What to do:
1. Answer these questions from the reflection on curiosity as a value of faith, one answer per line, marked the same way.
(a) How does the text define curiosity?
(b) What title is Jesus given?
(c) What did a few participants bring back from the campus walk?
2. List every value of the ministry named in the piece on curiosity as a value of faith.
3. Resume the reflection on curiosity as a value of faith, picking up after its final sentence.

··· Passage provided

Curiosity as a value of faith
During leadership training we are revisiting our values as a ministry: hospitality, service, justice, integrity, and curiosity.
Curiosity: the desire to learn.
It is a value integral to deep faith, yet often overlooked in religion. Jesus is referred to as “teacher,” which means that we are his students. Our role is to question, to explore, to be curious.
Professors can lecture for an entire two hours, but nothing will take root without the students’ investment.
In the same way, we can live our lives at face value, simply accepting things as they seem, never questioning the why or the how. But without curiosity, without the hunger to learn, we can never know the world, each other, ourselves, or God as deeply.
As an exercise during training, we walked around campus and brought back an item or photograph of something that represents curiosity. A few of us returned with items from trees.

······
··· Listed entries

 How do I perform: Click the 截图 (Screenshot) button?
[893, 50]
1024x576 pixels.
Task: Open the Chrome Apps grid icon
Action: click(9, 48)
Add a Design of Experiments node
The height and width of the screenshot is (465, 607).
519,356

······

Responses per task:
1.
(a) The desire to learn.
(b) "Teacher."
(c) Items from trees.

2. Hospitality, service, justice, integrity, curiosity.

3.
Trees, as they stand, are majestic. Without much curiosity, one can appreciate a tree as beautiful, tall, green. With curiosity, however, one can delve beneath the bark and into the leaves, wondering why this life exists and how this life is sustained. With curiosity, we reach a much deeper level of understanding and awe, astounded by the complexities and details of a life longer than our own.
And the deeper we go, the more curious we become – it is a never-ending journey.
In this way, by questioning and exploring our religions, our faiths, we delve ever deeper into the complexities and intricacies of God, never fully knowing and always hungering for more.